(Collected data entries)
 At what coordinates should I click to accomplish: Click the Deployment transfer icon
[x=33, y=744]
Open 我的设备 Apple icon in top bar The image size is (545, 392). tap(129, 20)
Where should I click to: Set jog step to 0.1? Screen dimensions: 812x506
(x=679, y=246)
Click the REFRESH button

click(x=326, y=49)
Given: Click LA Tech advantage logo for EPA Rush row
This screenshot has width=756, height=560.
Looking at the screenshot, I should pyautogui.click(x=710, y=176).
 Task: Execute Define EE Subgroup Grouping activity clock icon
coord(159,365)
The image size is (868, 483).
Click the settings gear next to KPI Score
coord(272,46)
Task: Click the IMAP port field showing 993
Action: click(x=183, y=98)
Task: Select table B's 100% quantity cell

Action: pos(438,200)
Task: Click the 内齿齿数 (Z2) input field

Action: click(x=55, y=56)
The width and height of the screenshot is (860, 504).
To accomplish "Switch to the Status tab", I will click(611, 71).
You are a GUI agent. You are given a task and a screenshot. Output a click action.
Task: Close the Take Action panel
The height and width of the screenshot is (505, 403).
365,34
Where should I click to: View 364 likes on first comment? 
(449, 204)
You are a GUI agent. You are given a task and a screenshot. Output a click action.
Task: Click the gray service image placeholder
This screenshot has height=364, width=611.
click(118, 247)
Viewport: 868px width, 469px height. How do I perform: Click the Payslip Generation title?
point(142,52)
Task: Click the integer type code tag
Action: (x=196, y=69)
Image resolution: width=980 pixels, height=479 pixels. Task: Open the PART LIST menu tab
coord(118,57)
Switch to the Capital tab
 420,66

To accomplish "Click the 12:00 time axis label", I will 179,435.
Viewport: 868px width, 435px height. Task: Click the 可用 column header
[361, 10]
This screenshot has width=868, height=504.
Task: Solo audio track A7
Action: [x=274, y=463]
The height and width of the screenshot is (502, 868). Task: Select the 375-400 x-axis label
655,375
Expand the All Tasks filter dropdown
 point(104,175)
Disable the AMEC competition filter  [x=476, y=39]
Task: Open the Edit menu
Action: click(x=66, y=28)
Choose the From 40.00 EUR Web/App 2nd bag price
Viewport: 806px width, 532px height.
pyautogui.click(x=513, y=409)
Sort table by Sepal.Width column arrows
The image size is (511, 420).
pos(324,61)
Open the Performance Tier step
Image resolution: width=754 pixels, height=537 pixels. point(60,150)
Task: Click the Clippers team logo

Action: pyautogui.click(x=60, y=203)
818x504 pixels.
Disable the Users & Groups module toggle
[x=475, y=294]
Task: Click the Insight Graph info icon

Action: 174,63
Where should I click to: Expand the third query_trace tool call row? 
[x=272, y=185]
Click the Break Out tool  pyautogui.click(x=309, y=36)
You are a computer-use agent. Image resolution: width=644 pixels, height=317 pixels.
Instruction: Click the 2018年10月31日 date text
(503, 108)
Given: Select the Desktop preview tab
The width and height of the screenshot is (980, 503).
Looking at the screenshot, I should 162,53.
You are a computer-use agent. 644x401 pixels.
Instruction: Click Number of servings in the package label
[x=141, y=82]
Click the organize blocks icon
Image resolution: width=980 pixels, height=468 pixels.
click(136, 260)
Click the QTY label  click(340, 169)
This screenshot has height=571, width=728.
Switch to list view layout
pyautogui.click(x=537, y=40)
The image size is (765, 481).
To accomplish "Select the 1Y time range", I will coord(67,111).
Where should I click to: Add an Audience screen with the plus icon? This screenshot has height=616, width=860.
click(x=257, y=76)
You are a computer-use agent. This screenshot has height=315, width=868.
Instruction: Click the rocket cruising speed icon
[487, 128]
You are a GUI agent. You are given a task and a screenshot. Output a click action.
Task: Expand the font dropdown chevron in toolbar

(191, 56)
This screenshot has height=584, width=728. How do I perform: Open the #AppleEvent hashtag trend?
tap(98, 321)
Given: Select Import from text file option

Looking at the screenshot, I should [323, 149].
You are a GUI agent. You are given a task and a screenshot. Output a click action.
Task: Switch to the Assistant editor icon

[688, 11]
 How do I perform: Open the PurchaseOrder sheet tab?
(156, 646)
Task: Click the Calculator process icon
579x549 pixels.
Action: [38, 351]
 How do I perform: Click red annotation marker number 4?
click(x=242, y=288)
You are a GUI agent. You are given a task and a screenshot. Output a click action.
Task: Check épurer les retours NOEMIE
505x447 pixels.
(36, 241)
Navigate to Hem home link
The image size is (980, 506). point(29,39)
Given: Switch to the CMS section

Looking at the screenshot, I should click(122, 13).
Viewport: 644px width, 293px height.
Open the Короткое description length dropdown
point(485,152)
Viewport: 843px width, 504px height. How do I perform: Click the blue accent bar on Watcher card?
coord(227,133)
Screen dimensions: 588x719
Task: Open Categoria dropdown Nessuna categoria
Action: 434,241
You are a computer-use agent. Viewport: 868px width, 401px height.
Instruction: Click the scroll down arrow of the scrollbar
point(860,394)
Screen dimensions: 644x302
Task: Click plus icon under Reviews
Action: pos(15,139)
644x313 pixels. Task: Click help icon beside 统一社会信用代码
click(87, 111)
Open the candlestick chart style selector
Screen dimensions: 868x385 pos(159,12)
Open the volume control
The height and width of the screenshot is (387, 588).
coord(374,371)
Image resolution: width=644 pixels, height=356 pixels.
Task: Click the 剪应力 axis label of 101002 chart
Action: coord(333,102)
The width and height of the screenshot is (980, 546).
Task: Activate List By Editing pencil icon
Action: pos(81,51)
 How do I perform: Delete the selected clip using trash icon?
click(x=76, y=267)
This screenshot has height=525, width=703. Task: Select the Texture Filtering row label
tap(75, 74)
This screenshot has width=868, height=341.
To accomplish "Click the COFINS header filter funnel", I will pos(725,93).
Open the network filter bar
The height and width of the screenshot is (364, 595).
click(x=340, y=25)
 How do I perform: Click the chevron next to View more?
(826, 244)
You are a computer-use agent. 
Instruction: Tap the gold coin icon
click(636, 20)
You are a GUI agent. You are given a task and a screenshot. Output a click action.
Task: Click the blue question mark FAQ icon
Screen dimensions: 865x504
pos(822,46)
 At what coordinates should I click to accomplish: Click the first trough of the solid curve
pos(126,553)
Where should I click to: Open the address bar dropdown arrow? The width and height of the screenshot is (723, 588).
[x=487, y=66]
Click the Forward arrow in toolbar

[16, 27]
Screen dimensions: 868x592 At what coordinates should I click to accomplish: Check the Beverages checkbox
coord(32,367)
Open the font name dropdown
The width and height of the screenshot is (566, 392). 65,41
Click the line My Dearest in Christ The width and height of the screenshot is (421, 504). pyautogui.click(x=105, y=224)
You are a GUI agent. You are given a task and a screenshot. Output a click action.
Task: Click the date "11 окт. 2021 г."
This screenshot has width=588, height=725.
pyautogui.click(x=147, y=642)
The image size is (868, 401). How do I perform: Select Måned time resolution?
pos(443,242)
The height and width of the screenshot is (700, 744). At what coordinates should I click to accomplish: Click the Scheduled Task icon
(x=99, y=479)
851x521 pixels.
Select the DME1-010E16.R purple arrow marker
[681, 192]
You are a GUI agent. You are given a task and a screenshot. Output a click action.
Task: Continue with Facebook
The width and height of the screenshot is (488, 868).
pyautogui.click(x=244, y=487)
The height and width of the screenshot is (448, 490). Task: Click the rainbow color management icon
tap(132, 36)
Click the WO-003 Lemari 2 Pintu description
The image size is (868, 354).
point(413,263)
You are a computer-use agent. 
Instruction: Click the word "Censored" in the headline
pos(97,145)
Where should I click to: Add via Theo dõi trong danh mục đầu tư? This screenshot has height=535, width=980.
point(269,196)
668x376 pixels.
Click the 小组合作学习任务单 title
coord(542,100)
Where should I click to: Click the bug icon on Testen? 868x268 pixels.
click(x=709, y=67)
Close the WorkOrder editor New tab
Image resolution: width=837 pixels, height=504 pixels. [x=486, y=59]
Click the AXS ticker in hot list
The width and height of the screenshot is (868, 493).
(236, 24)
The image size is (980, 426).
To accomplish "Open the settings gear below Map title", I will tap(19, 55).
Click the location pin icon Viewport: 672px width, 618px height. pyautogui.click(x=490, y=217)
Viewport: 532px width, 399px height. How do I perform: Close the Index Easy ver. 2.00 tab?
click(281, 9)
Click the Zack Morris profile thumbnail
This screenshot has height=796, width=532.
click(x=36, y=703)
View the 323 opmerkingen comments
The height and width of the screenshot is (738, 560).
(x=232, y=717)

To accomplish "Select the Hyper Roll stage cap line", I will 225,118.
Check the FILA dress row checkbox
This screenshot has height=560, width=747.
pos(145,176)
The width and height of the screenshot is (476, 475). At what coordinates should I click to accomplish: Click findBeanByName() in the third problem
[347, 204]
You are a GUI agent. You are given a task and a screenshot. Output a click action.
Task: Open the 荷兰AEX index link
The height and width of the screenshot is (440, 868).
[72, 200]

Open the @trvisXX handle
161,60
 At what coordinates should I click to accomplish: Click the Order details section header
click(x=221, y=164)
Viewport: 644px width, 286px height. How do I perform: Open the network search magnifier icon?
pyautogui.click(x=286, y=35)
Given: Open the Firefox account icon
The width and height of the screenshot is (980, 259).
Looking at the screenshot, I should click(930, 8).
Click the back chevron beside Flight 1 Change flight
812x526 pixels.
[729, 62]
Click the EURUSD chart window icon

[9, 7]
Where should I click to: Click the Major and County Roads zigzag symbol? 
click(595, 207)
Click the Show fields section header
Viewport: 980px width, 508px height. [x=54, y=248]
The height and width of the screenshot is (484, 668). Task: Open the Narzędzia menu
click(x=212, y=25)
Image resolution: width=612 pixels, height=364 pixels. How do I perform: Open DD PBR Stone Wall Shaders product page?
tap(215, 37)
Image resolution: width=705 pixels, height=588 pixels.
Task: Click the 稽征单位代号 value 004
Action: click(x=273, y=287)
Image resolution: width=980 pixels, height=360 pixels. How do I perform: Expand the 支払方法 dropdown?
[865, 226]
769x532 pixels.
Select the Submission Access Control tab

**Description of the task**
In the entries above, which lines hold the word "computer"? Copy them out.

**Solution below**
You are a computer-use agent. Image resolution: width=644 pixels, height=317 pixels.
You are a computer-use agent. 644x401 pixels.
You are a computer-use agent. This screenshot has height=315, width=868.
You are a computer-use agent. Viewport: 868px width, 401px height.
You are a computer-use agent. 
You are a computer-use agent. 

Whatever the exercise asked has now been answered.